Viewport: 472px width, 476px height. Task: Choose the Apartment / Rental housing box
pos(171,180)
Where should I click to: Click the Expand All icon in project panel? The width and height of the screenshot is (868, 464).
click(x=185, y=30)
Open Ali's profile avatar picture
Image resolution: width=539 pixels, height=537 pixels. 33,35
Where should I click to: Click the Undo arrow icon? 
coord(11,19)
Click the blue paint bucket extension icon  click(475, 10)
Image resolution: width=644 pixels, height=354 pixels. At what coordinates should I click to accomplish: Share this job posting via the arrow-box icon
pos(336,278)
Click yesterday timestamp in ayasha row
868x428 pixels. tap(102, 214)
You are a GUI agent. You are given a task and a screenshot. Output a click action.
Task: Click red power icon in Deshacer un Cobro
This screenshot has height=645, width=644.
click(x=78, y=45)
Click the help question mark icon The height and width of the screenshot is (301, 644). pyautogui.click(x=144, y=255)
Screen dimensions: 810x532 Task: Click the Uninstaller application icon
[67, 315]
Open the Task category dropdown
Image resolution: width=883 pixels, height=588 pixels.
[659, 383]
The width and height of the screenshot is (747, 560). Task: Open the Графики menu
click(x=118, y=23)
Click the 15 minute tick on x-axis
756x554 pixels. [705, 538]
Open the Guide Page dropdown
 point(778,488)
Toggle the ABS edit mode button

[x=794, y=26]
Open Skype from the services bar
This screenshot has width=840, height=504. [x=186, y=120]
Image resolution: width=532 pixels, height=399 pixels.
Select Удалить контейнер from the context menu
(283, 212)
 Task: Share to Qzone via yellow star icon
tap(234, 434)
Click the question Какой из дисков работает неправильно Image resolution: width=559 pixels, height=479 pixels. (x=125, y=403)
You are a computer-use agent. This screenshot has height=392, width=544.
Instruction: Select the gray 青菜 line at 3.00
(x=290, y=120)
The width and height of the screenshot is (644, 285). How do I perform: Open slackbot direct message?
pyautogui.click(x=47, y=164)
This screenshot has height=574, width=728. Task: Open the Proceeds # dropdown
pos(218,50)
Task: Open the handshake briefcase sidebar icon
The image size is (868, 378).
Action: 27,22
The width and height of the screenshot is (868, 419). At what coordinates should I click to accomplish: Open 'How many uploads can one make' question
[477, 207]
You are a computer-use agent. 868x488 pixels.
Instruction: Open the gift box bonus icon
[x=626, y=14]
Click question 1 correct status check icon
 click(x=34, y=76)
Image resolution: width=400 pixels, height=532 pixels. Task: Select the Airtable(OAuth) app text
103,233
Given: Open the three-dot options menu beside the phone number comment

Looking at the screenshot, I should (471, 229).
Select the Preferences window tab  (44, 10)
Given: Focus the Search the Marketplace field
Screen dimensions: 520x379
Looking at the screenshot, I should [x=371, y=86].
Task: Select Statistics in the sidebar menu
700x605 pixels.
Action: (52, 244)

#### [WORK REQUEST]
Number of lines with the string "computer" in them: give it by itself, based on the listing above.

#### [RESPONSE TO THIS EXERCISE]
2